Standardized testing, as we know it today, originated in ancient China. Used as a system to gather the most talented citizens for government positions, the imperial exam was administered every year and tested candidates on their knowledge and ability to lead the nation.
Although this merit-based system has been recognized as one of China’s most notable contributions to the world — bringing stability to the various dynasties that employed it to choose their officials, and later, to foreign countries that adopted it to select potential employees — the current forms of this 1,400-year-old system have met with controversy, especially on educational grounds.
One of the key issues in the debate concerns the effectiveness of standardized tests in measuring students’ abilities and their potential for future success. Other reasons range from the type of knowledge that is assessed to the environment in which the tests are administered.
But why is this examination system, so highly regarded in ancient times, at the brink of being abolished? How has the original system been altered to the point of being considered counterproductive to students’ learning process?
Scholarship was one of the noblest aspirations in ancient China. Following the Confucian precepts of propriety, rituals, proper behavior and relationships; men from every social class were motivated to obtain an education.

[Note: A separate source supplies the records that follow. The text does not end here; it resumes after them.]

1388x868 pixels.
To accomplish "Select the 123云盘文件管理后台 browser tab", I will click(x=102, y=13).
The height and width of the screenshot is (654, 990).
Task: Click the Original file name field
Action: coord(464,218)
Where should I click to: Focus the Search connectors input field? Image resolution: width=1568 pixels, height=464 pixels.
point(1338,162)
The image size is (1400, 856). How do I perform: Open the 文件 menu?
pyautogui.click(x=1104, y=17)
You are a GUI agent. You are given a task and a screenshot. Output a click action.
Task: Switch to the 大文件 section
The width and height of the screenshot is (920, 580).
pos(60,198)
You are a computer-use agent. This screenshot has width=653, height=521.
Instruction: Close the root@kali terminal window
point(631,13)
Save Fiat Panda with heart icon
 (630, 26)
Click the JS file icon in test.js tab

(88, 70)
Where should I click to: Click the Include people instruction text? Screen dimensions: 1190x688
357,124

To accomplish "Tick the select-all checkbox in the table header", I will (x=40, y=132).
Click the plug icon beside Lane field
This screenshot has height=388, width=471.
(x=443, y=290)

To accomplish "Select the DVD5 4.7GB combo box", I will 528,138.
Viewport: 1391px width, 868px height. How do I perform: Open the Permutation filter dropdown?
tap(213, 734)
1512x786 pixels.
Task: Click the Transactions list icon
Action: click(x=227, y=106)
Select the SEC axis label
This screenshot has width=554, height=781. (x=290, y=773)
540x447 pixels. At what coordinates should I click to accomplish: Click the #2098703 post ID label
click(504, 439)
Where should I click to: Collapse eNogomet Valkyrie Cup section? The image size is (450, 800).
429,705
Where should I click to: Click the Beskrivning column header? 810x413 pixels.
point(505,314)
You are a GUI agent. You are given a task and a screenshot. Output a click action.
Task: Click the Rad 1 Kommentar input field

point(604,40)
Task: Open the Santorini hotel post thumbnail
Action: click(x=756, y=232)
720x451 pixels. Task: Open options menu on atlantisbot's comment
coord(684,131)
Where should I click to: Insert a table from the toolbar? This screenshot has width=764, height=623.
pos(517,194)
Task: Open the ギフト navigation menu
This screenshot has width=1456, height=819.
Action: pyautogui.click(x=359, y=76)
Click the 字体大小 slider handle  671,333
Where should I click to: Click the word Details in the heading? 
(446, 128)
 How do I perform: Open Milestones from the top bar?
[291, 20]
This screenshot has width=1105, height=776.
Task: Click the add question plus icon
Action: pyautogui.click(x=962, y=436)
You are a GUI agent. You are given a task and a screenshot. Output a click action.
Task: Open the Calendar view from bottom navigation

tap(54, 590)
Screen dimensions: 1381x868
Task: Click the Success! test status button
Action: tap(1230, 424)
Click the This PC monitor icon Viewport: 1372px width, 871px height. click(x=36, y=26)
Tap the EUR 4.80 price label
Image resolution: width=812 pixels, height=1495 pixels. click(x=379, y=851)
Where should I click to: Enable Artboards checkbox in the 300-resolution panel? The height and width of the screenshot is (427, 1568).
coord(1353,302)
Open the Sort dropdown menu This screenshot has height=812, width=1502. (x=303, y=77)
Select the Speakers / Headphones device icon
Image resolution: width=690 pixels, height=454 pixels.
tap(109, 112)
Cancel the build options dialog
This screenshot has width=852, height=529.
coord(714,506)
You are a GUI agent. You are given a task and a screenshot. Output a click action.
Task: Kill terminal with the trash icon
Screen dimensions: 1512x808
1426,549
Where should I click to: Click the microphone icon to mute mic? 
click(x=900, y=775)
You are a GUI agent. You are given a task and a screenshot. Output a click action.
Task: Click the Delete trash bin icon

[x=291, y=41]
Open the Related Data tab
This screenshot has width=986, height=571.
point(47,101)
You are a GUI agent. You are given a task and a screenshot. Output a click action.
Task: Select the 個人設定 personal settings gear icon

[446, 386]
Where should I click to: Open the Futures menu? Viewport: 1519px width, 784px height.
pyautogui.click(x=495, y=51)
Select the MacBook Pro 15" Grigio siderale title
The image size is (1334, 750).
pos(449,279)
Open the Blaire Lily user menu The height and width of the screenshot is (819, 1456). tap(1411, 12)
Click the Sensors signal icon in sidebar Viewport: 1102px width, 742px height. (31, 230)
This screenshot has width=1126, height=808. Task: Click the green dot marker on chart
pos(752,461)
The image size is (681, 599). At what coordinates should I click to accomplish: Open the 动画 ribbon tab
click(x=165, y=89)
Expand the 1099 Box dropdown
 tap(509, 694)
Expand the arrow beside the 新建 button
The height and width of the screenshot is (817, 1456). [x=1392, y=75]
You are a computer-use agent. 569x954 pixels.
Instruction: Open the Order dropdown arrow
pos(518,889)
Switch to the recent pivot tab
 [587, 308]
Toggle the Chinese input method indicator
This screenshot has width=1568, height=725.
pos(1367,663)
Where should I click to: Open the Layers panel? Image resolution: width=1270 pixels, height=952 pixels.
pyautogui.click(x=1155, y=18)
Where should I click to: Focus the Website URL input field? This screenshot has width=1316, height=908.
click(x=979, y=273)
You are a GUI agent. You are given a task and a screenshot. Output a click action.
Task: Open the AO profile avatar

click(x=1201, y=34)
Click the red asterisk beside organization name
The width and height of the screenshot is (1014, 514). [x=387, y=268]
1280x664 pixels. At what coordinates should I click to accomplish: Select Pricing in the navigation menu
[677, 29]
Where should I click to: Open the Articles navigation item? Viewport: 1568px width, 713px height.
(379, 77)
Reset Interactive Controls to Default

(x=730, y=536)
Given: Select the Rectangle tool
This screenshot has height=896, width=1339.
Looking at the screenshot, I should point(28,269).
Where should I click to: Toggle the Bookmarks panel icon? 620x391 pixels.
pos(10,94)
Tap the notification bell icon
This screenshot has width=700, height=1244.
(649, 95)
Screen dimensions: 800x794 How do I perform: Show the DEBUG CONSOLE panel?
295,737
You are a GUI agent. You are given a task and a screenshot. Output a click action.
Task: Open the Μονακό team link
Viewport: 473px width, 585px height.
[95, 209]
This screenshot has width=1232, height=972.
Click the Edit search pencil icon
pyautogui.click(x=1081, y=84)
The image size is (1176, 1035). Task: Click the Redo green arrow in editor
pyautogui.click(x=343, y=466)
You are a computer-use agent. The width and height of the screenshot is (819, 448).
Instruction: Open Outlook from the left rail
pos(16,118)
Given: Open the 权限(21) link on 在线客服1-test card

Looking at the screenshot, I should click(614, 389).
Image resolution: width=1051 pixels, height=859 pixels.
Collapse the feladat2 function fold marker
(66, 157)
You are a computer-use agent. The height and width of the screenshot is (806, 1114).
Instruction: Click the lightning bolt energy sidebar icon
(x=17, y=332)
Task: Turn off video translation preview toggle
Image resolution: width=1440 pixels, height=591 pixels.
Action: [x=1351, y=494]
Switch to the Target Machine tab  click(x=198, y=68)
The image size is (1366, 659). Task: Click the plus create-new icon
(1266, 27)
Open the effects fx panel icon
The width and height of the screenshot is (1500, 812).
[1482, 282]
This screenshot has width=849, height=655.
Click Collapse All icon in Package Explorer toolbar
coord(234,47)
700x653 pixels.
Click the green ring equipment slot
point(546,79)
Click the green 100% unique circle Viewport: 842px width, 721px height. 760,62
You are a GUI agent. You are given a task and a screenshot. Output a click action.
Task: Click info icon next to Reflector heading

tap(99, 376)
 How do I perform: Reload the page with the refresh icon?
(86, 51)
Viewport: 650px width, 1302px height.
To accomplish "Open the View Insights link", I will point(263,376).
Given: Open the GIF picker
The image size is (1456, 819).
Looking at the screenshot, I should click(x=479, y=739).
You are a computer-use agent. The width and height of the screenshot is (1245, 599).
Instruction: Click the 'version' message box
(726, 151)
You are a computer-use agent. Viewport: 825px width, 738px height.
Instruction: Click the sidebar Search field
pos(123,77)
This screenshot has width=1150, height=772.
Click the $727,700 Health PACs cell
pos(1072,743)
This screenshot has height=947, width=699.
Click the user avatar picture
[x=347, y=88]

Not only was it essential for the moral cultivation of each individual; it also provided equal opportunities to become government officials based on merit rather than birth. This ensured that most Chinese had a basic knowledge of writing, literary classics and, most importantly, codes of conduct.
The imperial exam could be taken countless times and served as a measure of one’s academic progress. The result of these tests was so personally significant to the candidate, that a bad score could easily discourage a fragile soul. This was the case of the late Qing Dynasty (Qīngcháo 清朝) calligrapher Wei Yu, who, in frustration, took to drinking and reckless behavior. Fortunately, he passed the exam once he rectified his conduct.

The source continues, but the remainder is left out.